Redis is used to make queues for jobs. Both job creators and workers access Redis.
You have your job creation/distribution script, which puts jobs/tasks on Redis queue.
Your worker nodes take the jobs/tasks from Redis and perform their tasks.
Below you can see what one of the ways to set this up is:
You can have Redis and Job Creator and Worker run on the same machine or separate it all out depending on what your needs are.
Problem:
I needed to analyze bunch of binary files quickly and besides that, I just wanted to have infrastructure in place to let me run my python code distributed.
Installation:
I am using Proxmox to do all of this, in real life, you would probably multiple physical machines. I am using Ubuntu 14.04 containers.
We’ll start by installing redis-server and pip.
Run:
apt-get update
apt-get install python-pip redis-server
pip install rq rq-dashboard
To test installation, run:
redis-server –v
rq info
rq-dashboard --help
If everything installed correctly, you shouldn’t have gotten any errors.
Now you need to change redis configuration to make it bind to 0.0.0.0. (or whatever IP address you want Redis to bind to. FYI, Shodan does scan for Redis...) Edit /etc/redis/redis.conf. Look for ‘bind 127.0.0.1’ and change it to ‘bind 0.0.0.0’
After changing the settings, run:
service redis-server restart
For your worker node and job creator, you would only install pip and rq, and other dependencies you need for your jobs or tasks. In the above example, I’m putting job distributor and redis on the same machine.
Simple example:
You will need to know IP of your redis server, in my case it’s 10.0.0.32.

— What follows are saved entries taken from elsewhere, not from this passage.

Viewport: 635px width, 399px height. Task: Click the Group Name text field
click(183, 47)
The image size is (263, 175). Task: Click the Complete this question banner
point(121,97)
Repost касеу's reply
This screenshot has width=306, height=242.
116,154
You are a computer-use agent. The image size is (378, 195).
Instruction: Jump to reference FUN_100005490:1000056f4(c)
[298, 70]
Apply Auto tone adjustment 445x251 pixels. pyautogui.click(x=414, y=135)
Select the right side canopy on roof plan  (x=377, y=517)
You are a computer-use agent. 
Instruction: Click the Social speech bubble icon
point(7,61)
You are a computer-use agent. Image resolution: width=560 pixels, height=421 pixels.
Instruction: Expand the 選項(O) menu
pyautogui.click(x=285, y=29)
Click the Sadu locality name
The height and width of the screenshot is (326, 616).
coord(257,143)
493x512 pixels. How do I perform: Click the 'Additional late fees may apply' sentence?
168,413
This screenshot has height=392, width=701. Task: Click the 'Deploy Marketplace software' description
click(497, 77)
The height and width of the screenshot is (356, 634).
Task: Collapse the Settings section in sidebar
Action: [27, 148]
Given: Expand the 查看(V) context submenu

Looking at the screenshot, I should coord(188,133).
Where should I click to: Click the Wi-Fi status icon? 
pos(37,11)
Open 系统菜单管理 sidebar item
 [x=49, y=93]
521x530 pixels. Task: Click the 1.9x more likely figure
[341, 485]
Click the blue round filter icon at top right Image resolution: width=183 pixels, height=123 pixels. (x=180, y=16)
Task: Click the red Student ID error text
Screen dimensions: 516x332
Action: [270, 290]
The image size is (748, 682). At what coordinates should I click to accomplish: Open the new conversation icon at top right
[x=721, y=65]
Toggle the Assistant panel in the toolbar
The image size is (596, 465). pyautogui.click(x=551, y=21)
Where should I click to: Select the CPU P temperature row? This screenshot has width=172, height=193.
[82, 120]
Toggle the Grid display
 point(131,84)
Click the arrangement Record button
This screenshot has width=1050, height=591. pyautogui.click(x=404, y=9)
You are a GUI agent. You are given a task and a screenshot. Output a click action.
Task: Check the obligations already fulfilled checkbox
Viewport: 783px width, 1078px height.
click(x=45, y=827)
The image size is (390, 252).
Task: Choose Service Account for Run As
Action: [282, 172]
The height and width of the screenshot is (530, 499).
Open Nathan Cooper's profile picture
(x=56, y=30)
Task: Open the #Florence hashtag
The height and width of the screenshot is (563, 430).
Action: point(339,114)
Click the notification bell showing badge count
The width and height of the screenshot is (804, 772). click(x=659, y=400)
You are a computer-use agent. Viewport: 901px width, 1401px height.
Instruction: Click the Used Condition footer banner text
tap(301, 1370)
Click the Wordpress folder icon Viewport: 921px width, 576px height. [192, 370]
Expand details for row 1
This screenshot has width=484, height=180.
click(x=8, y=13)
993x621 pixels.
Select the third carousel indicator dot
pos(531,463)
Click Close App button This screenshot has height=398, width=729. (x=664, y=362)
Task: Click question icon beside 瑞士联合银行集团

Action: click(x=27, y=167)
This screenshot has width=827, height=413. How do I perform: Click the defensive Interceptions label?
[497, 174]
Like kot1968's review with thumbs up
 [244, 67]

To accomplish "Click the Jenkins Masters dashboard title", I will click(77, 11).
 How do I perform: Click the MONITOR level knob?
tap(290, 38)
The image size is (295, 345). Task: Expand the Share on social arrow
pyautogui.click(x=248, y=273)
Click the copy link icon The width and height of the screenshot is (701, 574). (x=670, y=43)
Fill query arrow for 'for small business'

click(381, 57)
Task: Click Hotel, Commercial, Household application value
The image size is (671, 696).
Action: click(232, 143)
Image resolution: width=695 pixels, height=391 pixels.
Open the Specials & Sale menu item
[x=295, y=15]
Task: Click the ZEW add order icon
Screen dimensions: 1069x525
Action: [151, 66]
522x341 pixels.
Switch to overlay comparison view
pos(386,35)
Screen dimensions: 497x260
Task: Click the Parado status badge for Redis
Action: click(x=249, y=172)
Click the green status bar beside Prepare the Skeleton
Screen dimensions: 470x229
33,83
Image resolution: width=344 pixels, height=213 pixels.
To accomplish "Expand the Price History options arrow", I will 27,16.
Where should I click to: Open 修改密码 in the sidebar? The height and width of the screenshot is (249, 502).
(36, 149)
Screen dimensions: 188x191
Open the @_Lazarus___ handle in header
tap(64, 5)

On my worker node(s), I have the python script that I want to run.
File name: mod1.py
Code:
def func1(x,y):
z = (x+y)*x
return z
On my worker node, in the same directory as my mod1.py, I run the following command to start rqworker:
rqworker -u “redis://10.0.0.32”
On my job distribution container, I can run the following code to create and put jobs on Redis:
#Setup connection
from redis import Redis
from rq import Queue
q = Queue(connection=Redis(‘10.0.0.32’))
#Create a task
results = q.enqueue('mod1.func1',1,2)
Remember that mod1.py is our python file with func1 being the function we want to use from that file. We’re also running rqworker in the same directory as that file.
results.result variable will contain the returned value.
Another thing you installed is rq-dashboard. Rq-dashboard is pretty awesome looking webUI that lets you see your queues, jobs, and workers that are connected. If you have any jobs that fail, you can requeue them or cancel them from the webUI.